Can you believe that the end of October is nearing?! Time flies as always, yet somehow, so often, it seems to move in slow motion. I have been trying to take more deep breaths and appreciate everything around me. Part of that process is going back through the images I’ve created this last year and figuring out which have been most fulfilling for me. I looked at things like visual appeal, meaning, and overall satisfaction with each image that I decided to put in my portfolio. And while I love each one for different reasons, a few stood out.
These are the images that I feel have defined my year as an artist thus far. I put great import on analyzing oneself and understanding why we are the way we are. If we understand how something was created and why we are so drawn to it, we are much more likely to repeat that process and create more images that we love. There is still plenty of time to create that image that speaks to your soul, that might be the most defining image you will have taken this year. Seize that opportunity.
Here are a few ways to analyze your own portfolio and continue to create works of art that you love.
1. Be honest about which images stand out to you most.
Stop thinking about likes and comments and your family’s reaction. Stop thinking about how many prints sold or which clients liked which photos. Think only of your connection to it, how you compare it to your previous works, and how well it stands up in the grand scheme of your portfolio.

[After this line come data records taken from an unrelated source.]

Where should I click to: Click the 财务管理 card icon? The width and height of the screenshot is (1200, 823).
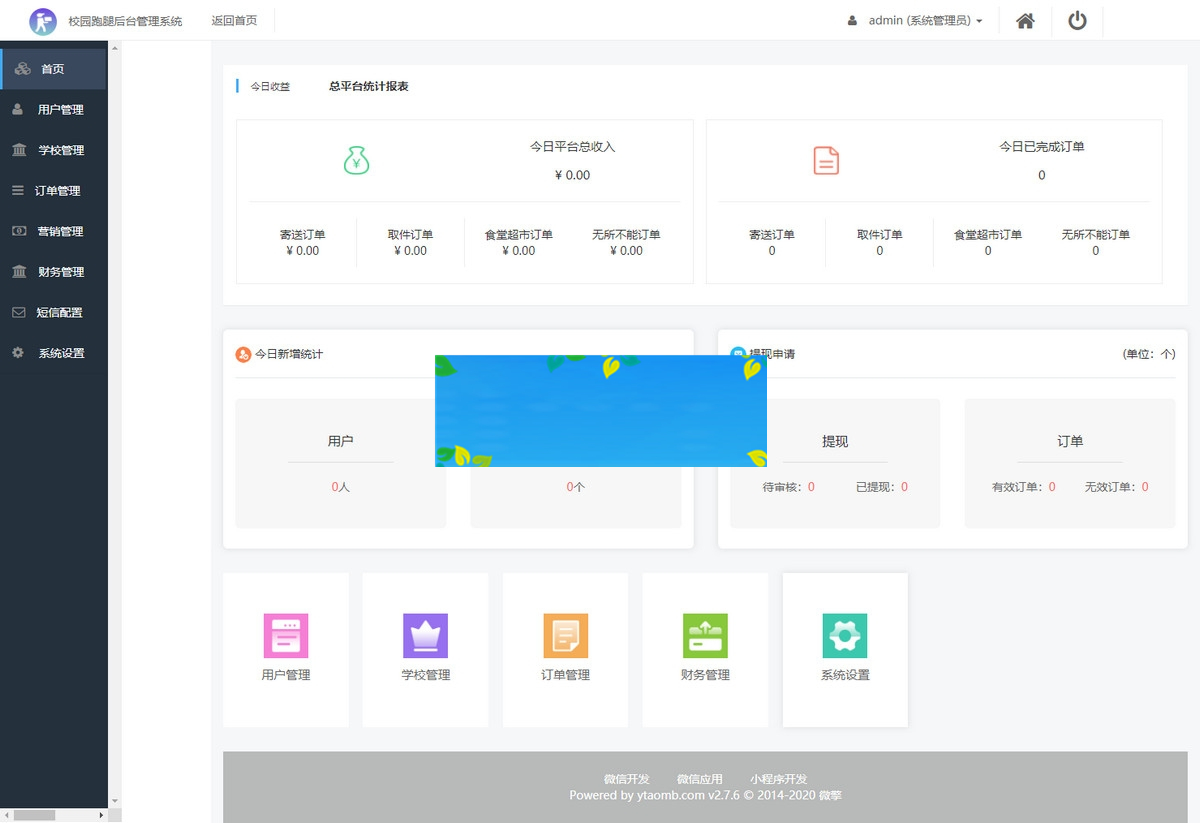point(705,635)
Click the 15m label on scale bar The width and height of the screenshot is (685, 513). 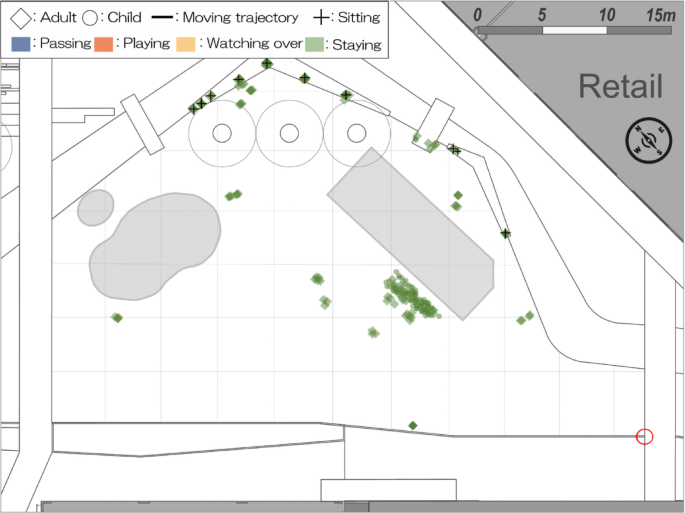pyautogui.click(x=660, y=15)
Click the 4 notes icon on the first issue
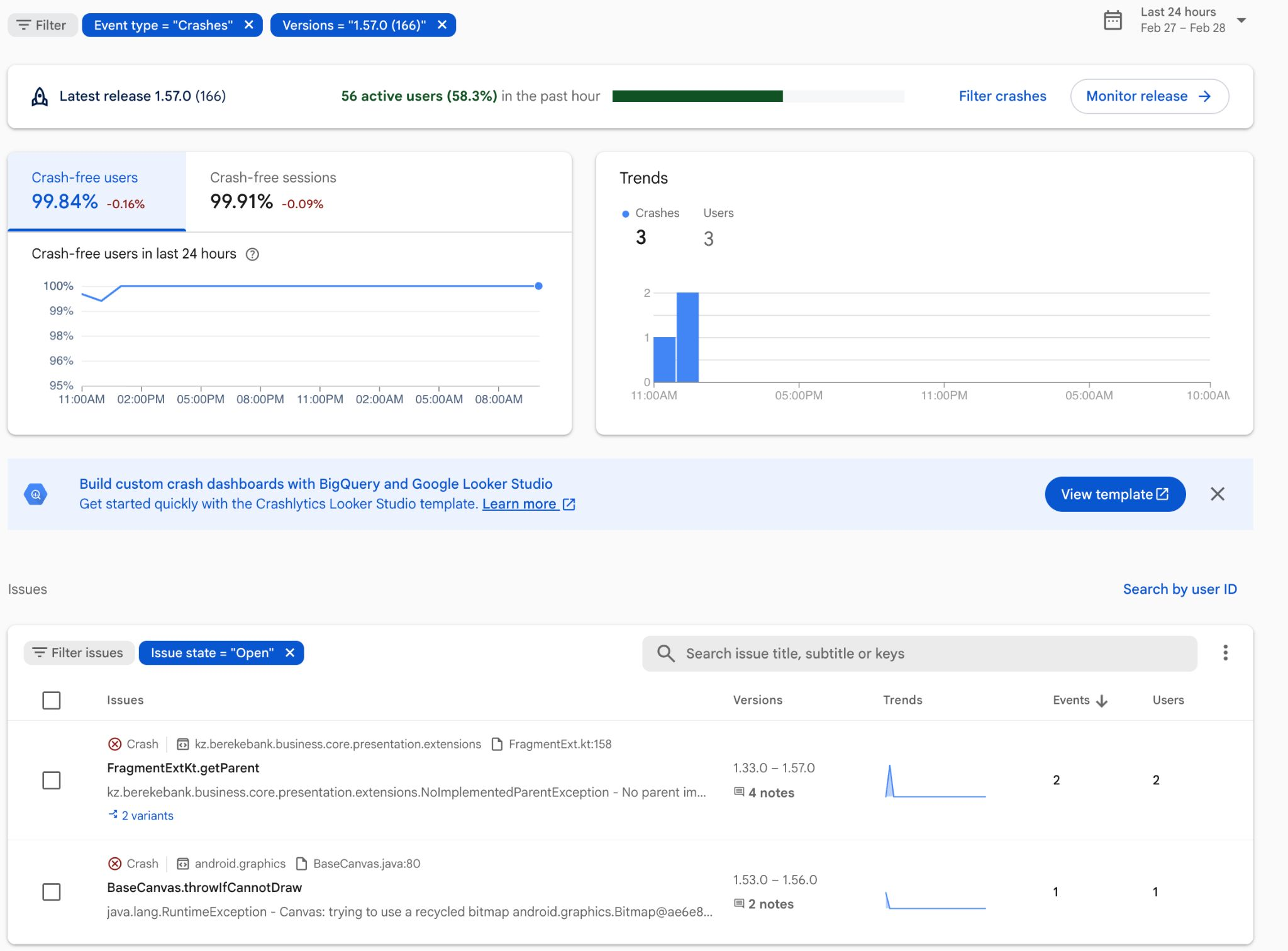Screen dimensions: 1288x951 740,792
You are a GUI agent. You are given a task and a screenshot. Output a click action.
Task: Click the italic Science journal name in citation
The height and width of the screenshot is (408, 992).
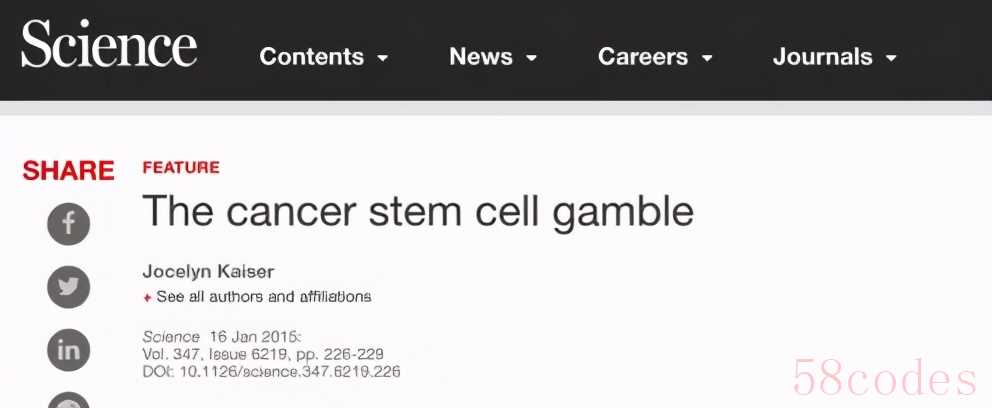170,336
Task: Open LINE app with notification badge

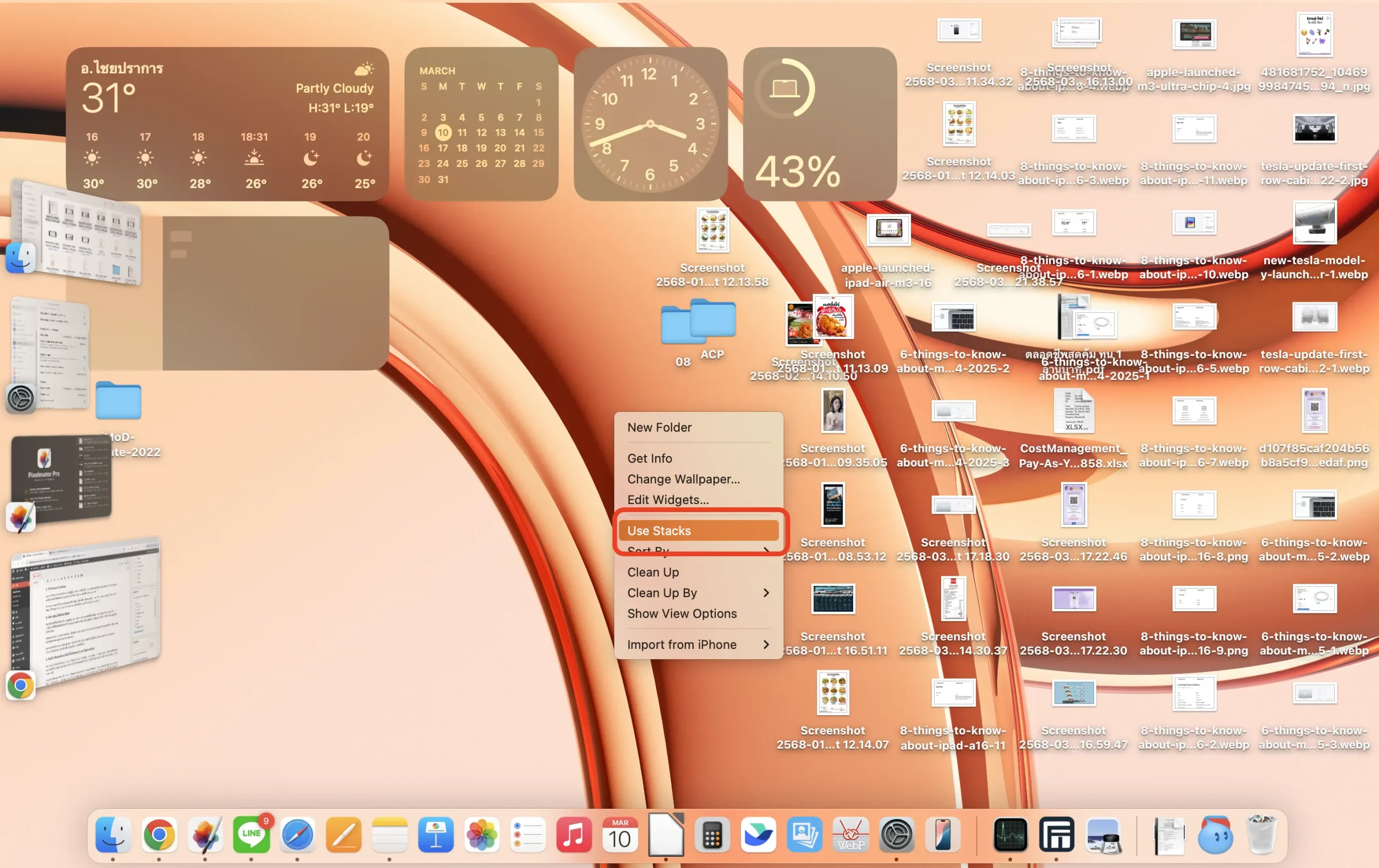Action: (251, 835)
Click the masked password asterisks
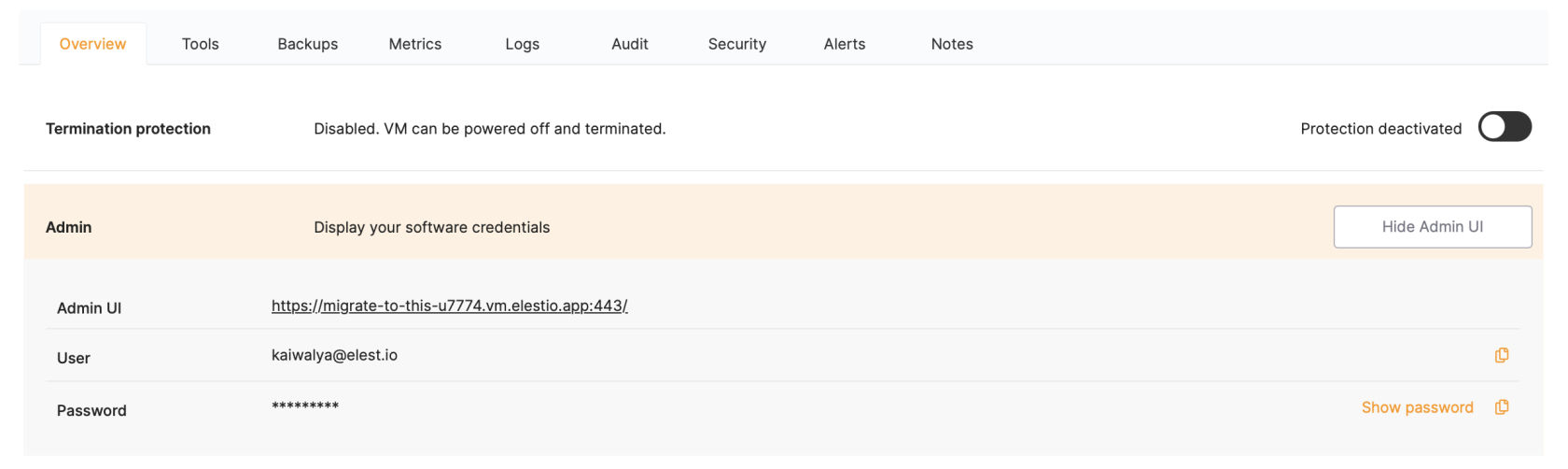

2. Find similarities between your favorite images so that you might repeat them.
Typically, if an artist has a really great, cohesive portfolio, it isn’t out of luck. They aren’t shooting blindly hoping to get something good. They have analyzed their work and understand what holds their style together. For these images I have chosen, they largely work with nature, have neutral backgrounds, focus on color and pose, and work with inexpensive and minimalist materials to tell a story.
3. Find your story.
In many of the great artist’s portfolios we will see a common thread running through either their whole body of work, or specific series within the portfolio. Most people are compelled to create because they have something they want to tell the world through their art. What is your message? Is it reflected in the works you have chosen? Or alternately, do your works speak to a message and does that bind them together? Once you know the message of each image that you feel defines your year, you understand how to take that message further.
4. Develop critical thinking as well as appreciative thinking.
Critical thinking is easy, given that so many people are quick to judge themselves and do so harshly. However, critical thinking goes beyond being negative and instead invites you to think about why your work isn’t up to par. What specific elements in your images do you see as being weak, and why do they stand out to you so much? Once you identify these weaknesses in your portfolio, you can avoid making those mistakes again, or at least in the same ways.
Appreciative thinking is changing your mindset to see the good in what you do. Again, it is all about analyzing your work critically to see the best parts of what you do. Appreciate your work, first and foremost, and then allow yourself to see the good and bad. Appreciate that you tried, that you failed, that you succeeded. And once you find appreciation for yourself, any negativity will feel like a learning experience.
5. Parts to a whole.
So you’ve chosen a few pictures that stand out to you as being your best this year. But what about how to continue that momentum? The easiest way to do that for me is to see each of my favorite pieces as parts to a whole. Instead of seeing them as finished pieces that are now to be archived, I see them as the beginning to a continuation. I figure out what I like so much from them and then figure out how to apply some of those same sensibilities to new images. The images that result need not be sequels or even seem very much like the old images, but under it all, you will be creating a through line for your work.
Take the image I did of the books. What I like about it is the neutral background, the timeless prop, that it is a self-portrait, and the anonymity. I could take any one of those ideas and turn that into something more. Anonymity – how can I hide someone’s identity? A timeless prop – what other props can I incorporate into my imagery? What are other neutral spaces in which I could shoot? All of these questions can lead to more images that are quite different, yet inspired by something I already love.
Share your favorite images so far this year, and a little bit about why they are so defining for you!